In an effort to save his union, Lincoln carried out the most dramatic age of liberation in man’s memory. However cogently historians may insist that the civil war was not “about” slavery, the world will always see in it one overriding issue: whether any man is fit to hold permanent power over the life and liberty of another.
Lincoln believed that “in giving freedom to the slave, we assure freedom to the free.” It was Lincoln’s mission to lift the weight of oppression from the shoulders of all men in the name of freedom, liberty and equal justice.
The world was deprived of Lincoln’s noble ministry too early, but in his wake he left as his legacy a hopeful peace and enduring freedom. His temporary suspension of some liberties secured all liberties for all time to come. This is not only Lincoln’s legacy – but our eternal lesson for preserving the American dream.
The issues of civil liberty and equal justice are more heated today than even in Lincoln’s time because of the ever shrinking, ever more connected global village in which we all live. During the Civil War, Lincoln was concerned about intervention only by Great Britain and France. Today, we are more acutely aware than ever of how the United States is perceived by our allies, especially on matters of human rights and freedom.
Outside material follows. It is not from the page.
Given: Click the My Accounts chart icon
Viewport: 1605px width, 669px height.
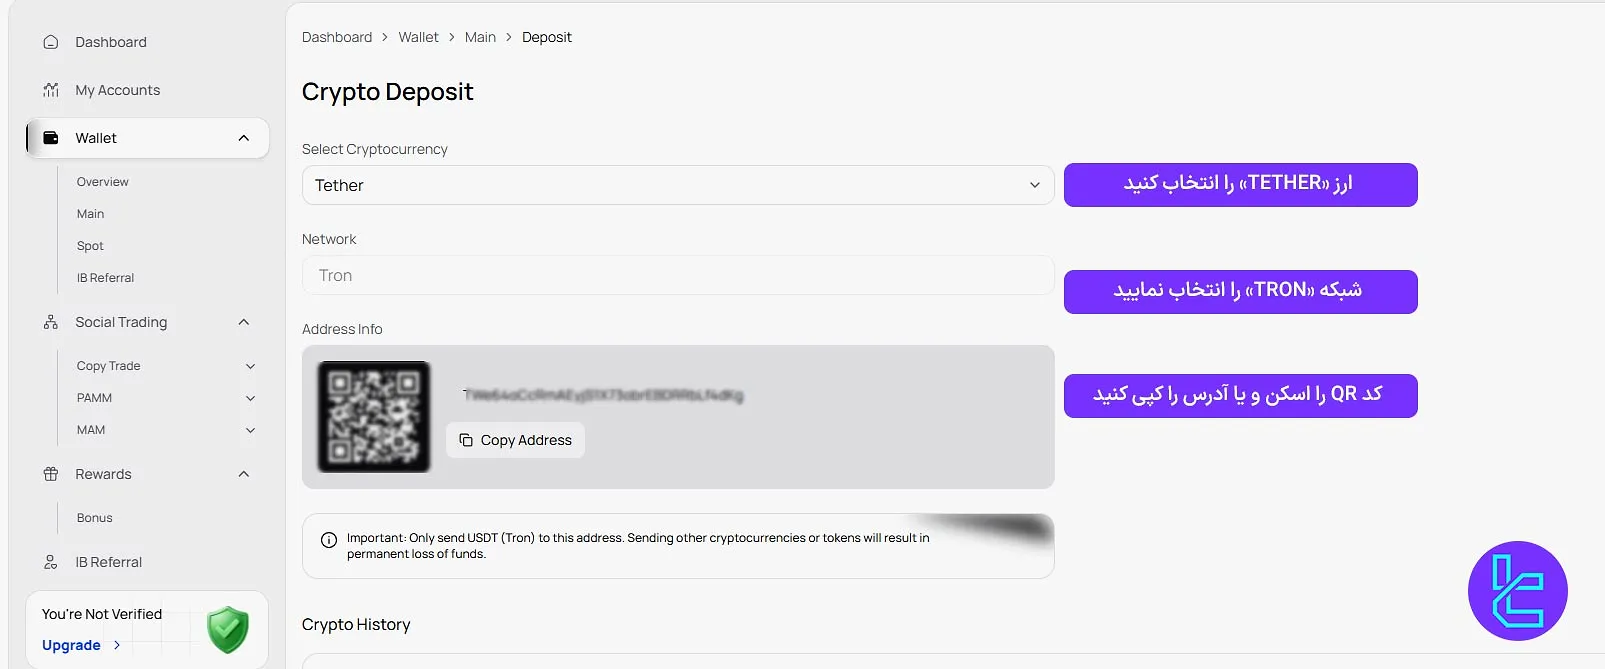Looking at the screenshot, I should point(51,90).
Lincoln emerges from the perennial controversy over civil liberties with a reputation for statesmanship. That may be the most powerful argument for his judicious application of executive authority during a national emergency. Whether our nation’s leaders will continue to emerge similarly vindicated by history is yet to be determined.
Lincoln’s actions during the Civil War may offer no neat legal precedents for today’s leaders but their political lesson is clear: our long-term goal is not simply to crush terror just as Lincoln suppressed a revolution based on slavery, but to save the nation, and our great democracy, as the “last best hope of earth.”